[Dataset — start]
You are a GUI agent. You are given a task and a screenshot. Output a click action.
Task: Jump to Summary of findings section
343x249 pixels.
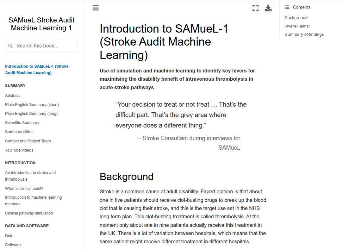(x=304, y=34)
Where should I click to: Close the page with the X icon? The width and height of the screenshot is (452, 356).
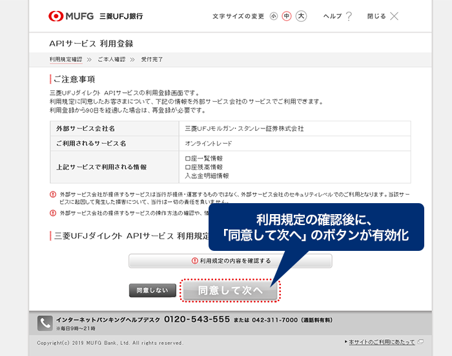[x=395, y=16]
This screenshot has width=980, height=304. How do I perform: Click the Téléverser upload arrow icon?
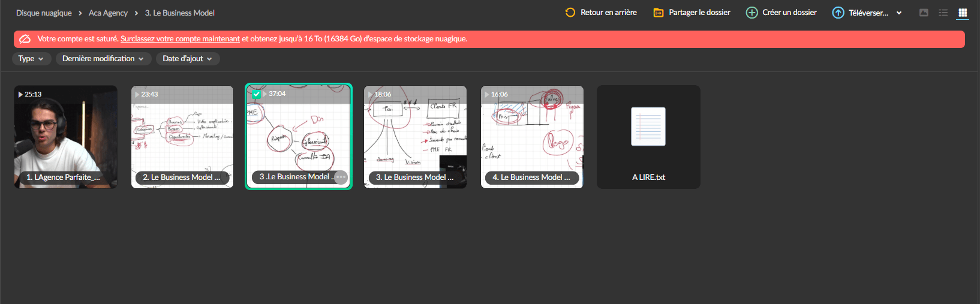838,13
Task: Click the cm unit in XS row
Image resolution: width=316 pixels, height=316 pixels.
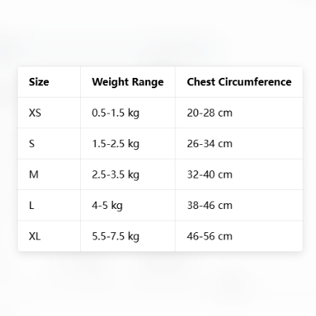Action: tap(225, 113)
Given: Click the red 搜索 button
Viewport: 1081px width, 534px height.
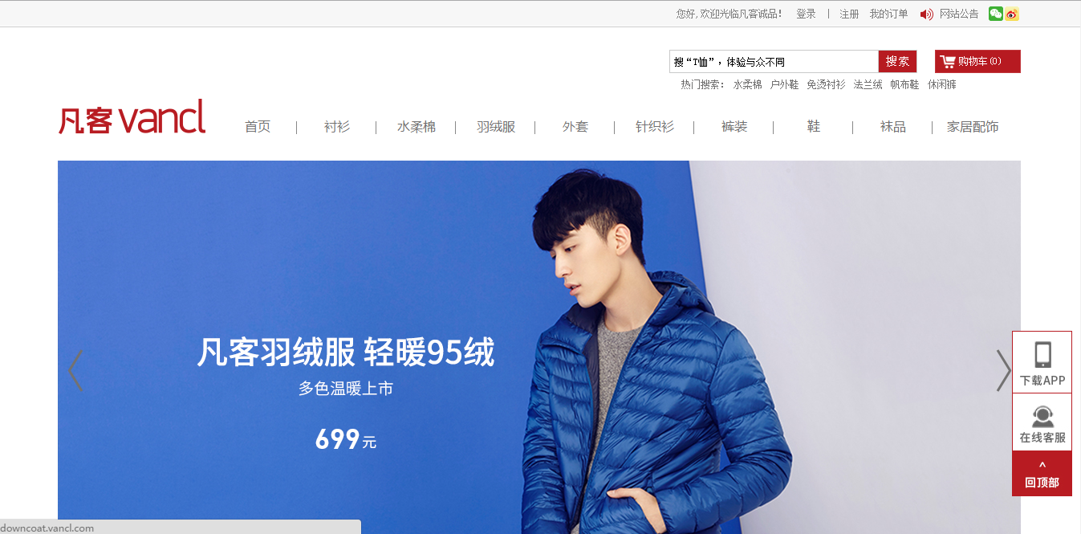Looking at the screenshot, I should click(897, 62).
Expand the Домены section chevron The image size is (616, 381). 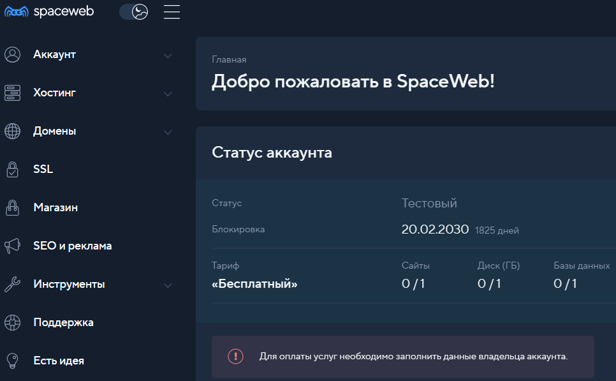[168, 132]
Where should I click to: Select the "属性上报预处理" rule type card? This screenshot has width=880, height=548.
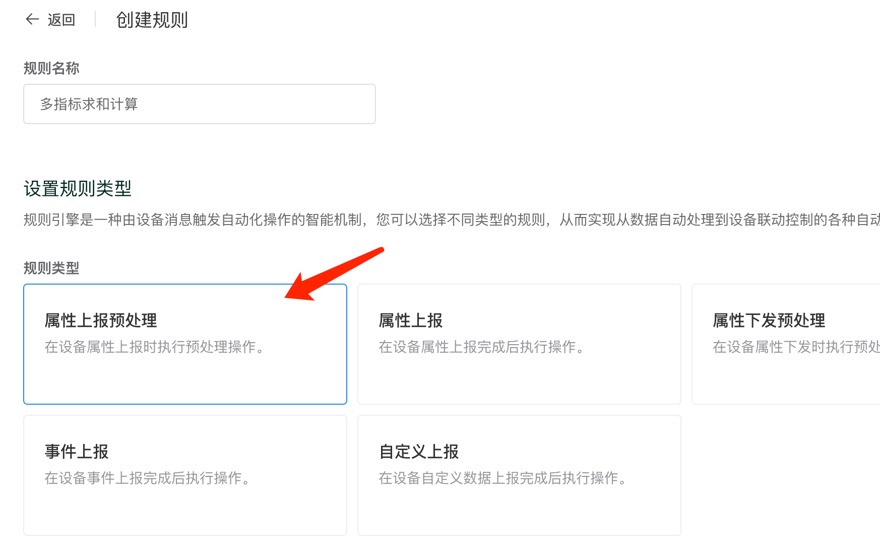click(185, 373)
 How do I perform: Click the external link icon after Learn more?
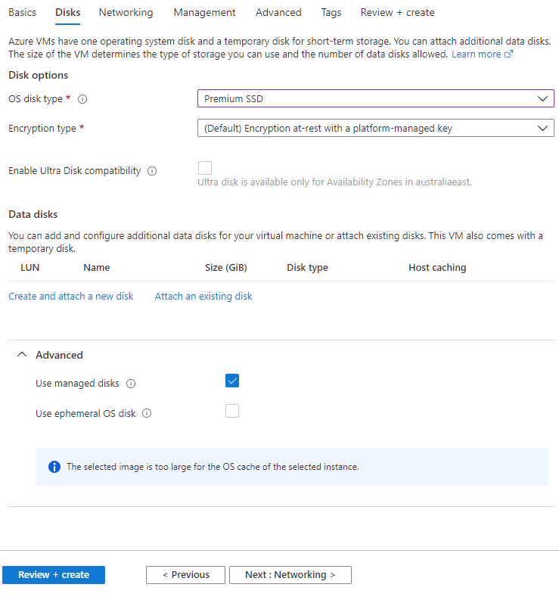click(508, 54)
[Dataset — finish]
(Exercise requirements): The expected output is the lines above from the one containing "This screenshot has width=980, height=304." to the one containing "Given: Click the red 搜索 button", both ends included, reproduced exactly with every picture left out.

(Answer below):
This screenshot has width=980, height=304. How do I perform: Click the Téléverser upload arrow icon?
838,13
Task: Click the cm unit in XS row
Image resolution: width=316 pixels, height=316 pixels.
Action: tap(225, 113)
Given: Click the red 搜索 button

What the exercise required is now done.